Part II - Deploying Ultralytics YOLO11 to Production Environments
Configuring, deploying and testing YOLO11 with Triton Inference Server. Using Supervision to draw detections on images.
🚨 This is Part II of the “Deploying YOLO11 with Triton” series.
Go to Part I
In this article, you will learn to:
Configure the gRPC model API interface
Define the model repository for the NVIDIA Triton Server
Deploy the Triton server using Docker Compose
Implement the TritonClient and submit inference requests
Use Supervision to draw detections
Table of Contents:
NVIDIA Triton Inference Server
Model Protobuf Configs
Implementing the Client
Test the deployment
Draw detections using the Roboflow Supervision library
NVIDIA Triton Inference Server
NVIDIA’s Triton Inference Server is currently the most powerful and optimized model-serving framework for any Deep Learning model workload.
📝 See this article, for a complete guide on NVIDIA Triton Server.
The API that defines how Deep Learning models are served in Triton, and how the server should route inference requests is structured via Protobuf config files, attached to each model or pipeline of models.
Let’s see how to define the Protobuf files for our YOLO 11 TensorRT engine.
Model Protobuf Configs
Protocol buffers (protobuf) are Google’s language-neutral, platform-neutral, extensible mechanism for serializing structured data – think XML, but smaller, faster, and simpler.
We define once how the data is structured, then we can use specially generated source code to easily write and read the structured data to and from a variety of data streams and using a variety of languages.
NVIDIA Triton uses Protobuf for two main reasons:
Efficient Data Handling - as it handles large volumes of data in real-time, protobufs allow for a compact way to manage data, helping reduce latency and improve overall performance.
IPC (inter-process communication) - apart from client/server communication, which has to be low-latency, Triton also has to manage internal calls such as dynamic batching, inference scheduling, and queue management—all done through protobuf.

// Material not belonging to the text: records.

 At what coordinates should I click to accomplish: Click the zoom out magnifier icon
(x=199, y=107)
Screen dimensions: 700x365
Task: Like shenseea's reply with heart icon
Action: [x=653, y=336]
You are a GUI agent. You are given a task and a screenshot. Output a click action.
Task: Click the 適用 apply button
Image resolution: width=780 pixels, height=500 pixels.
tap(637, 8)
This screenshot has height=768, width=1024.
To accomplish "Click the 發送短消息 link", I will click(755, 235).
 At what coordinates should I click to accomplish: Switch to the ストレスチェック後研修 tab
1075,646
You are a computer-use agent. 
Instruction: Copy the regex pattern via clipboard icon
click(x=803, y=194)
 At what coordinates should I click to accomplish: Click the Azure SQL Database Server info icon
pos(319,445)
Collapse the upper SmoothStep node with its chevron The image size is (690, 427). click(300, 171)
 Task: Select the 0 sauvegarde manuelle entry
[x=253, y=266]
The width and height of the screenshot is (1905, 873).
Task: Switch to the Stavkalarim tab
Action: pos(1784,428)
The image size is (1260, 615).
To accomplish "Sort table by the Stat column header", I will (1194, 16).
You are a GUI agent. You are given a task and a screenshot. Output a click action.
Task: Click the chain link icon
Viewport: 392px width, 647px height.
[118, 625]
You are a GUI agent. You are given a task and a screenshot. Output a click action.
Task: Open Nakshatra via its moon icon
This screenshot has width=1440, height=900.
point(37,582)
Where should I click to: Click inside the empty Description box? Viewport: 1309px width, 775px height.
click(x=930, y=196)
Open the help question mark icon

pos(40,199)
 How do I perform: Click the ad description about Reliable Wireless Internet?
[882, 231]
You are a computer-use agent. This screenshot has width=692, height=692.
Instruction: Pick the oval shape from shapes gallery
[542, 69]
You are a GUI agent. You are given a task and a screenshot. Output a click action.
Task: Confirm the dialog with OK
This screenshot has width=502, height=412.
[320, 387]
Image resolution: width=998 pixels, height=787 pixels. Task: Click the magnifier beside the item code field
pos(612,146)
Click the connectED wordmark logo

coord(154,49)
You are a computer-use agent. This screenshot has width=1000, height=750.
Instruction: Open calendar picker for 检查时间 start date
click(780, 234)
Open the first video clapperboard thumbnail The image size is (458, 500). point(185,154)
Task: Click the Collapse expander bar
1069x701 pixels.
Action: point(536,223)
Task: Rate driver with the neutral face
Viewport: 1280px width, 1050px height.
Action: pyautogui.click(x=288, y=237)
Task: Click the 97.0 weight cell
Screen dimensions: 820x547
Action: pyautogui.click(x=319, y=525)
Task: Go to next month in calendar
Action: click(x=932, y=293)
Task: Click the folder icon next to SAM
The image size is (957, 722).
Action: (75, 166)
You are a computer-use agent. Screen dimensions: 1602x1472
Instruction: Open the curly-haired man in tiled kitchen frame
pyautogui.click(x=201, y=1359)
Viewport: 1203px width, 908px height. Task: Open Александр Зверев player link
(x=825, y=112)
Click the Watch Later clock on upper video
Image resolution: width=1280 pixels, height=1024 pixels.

Next, let’s understand what key fields we should specify for our model in Protobuf text format:
The model_name and version so Triton knows how to do the routing.
The platform so Triton knows which ExecutionBackend (e.g. PyTorch, TensorRT, MXNet) to use.
The max_batch_size so Triton knows how to schedule and group inference requests.
The inputs/outputs configurations so Triton knows what shapes and tensor types to expect.
These 4 fields are required in config.pbtxt for a model to be deployable. The list of fields can extend with optional ones, as Triton allows for low-level configuration.
💡 You can think of config.pbtxt + Triton as similar to how Pydantic + FastAPI works. In FastAPI you can specify a custom pydantic model for Response payloads to validate that a client sends that exact object structure for you to deserialize.
Now, each model in Triton has to follow this folder structure:
model_A
└── 1
└──model_v1.pt
└── 2
└──model_v2.pt
└── config.pbtxt
💡The term Model Repository refers to a folder that can contain 1 or multiple models structured as showcased above. It is the parent folder for all our models to be deployed with Triton.
Having covered the required theory, let’s get practical and define the actual YOLO 11 model configurations.
Now, here’s how config.pbtxt will look like:
name: "yolov11-engine"
platform: "tensorrt_plan"
max_batch_size: 8
input [
{
name: "images"
data_type: TYPE_FP16
format: FORMAT_NCHW
dims: [3, 640, 640]
}
]
output [
{
name: "output0"
data_type: TYPE_FP16
dims: [84, 8400]
}
]
From the previous article, when we compiled the ONNX model with TensorRT, we specified the max_batch_size to be 8, using the maxShapes argument when calling the trtexec command within the TensorRT docker container. For precision, we specified Float16 using the —fp16 argument.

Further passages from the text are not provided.